| Task item |
Once the line containing "Task: Click the" is located in the records below, repeat it and all lines that follow it exactly, leaving out any picture.

--- Given data Enclosed Below ---

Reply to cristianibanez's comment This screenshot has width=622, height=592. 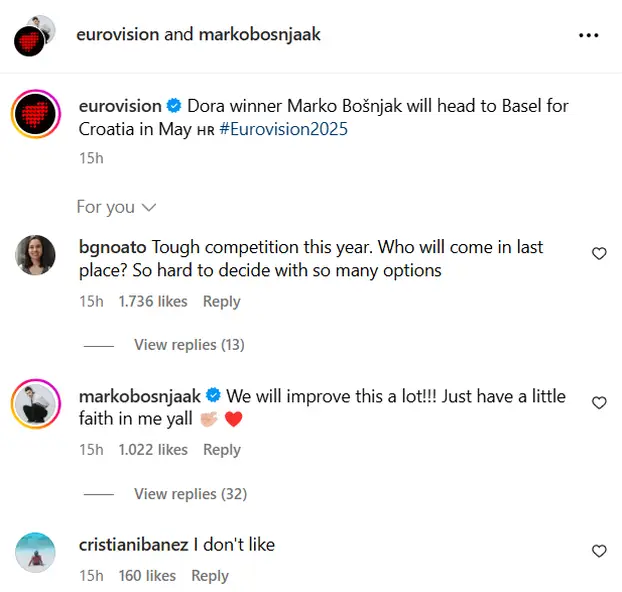[210, 575]
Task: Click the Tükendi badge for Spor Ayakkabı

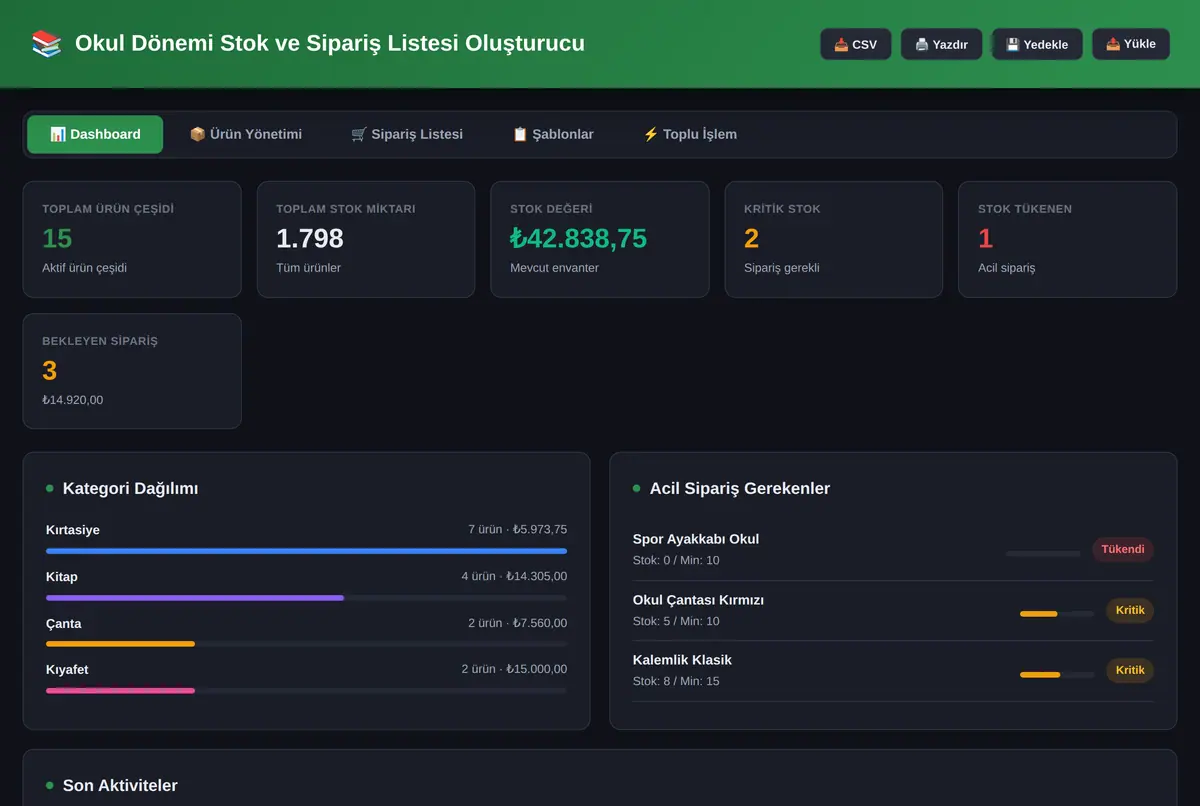Action: (1123, 549)
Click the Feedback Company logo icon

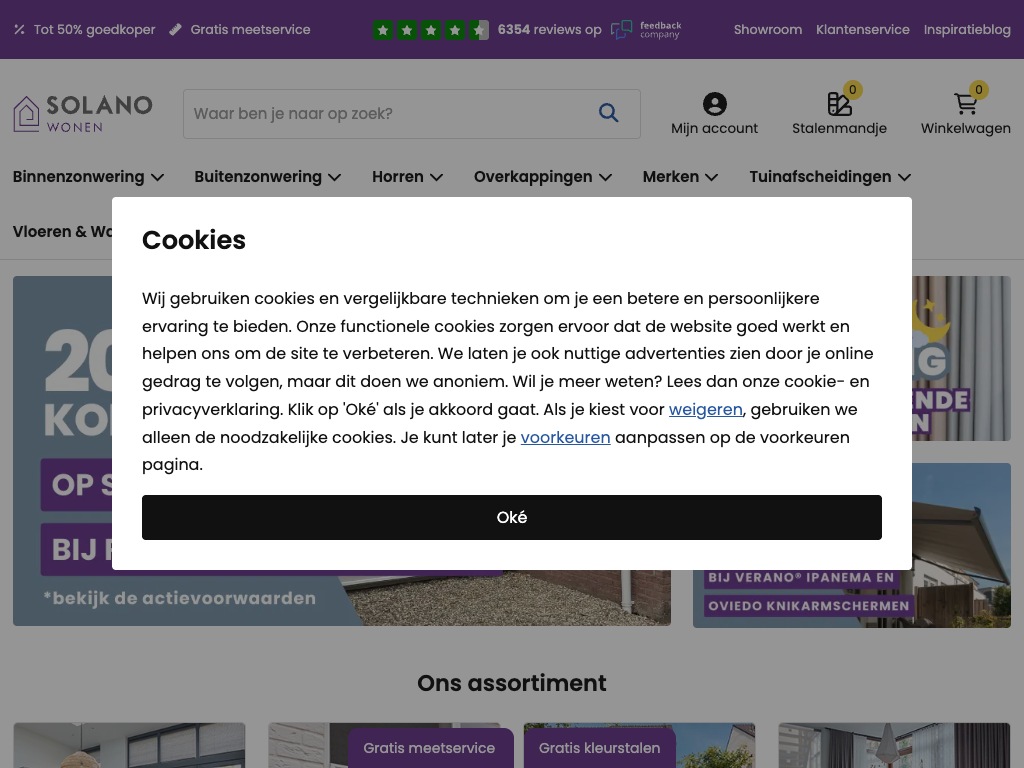pyautogui.click(x=621, y=29)
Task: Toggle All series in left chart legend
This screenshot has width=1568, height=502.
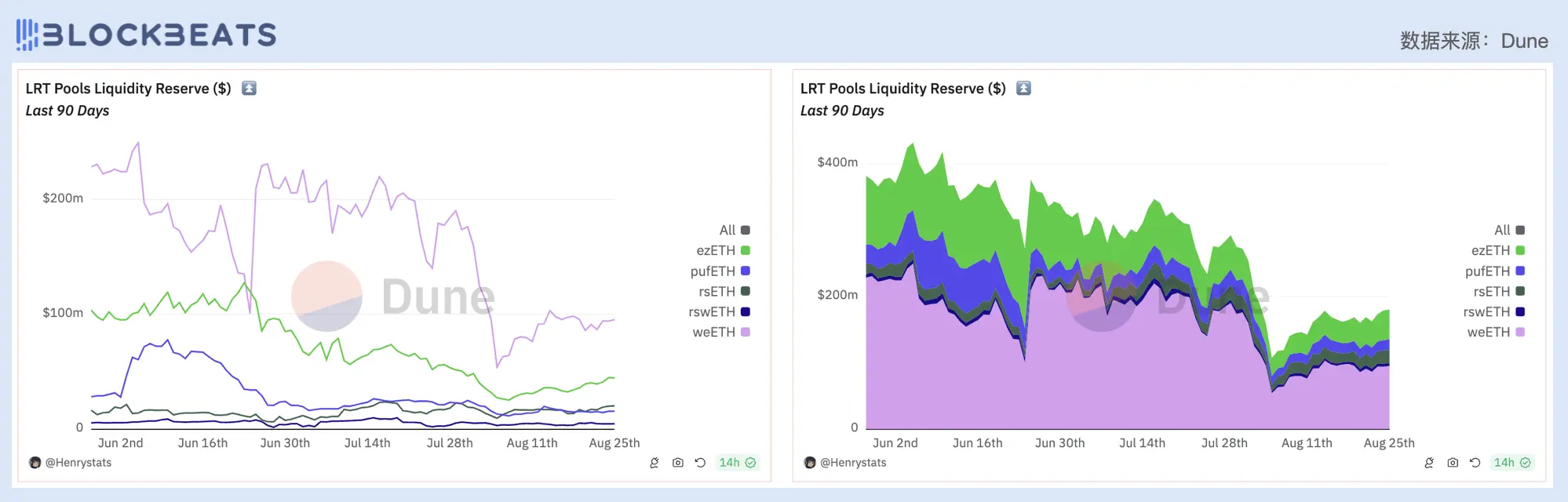Action: [734, 230]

--- End of Enclosed Given data ---

| Expected output |
Task: Click the Tükendi badge for Spor Ayakkabı

Action: (1123, 549)
Click the Feedback Company logo icon

pyautogui.click(x=621, y=29)
Task: Toggle All series in left chart legend
This screenshot has width=1568, height=502.
Action: [734, 230]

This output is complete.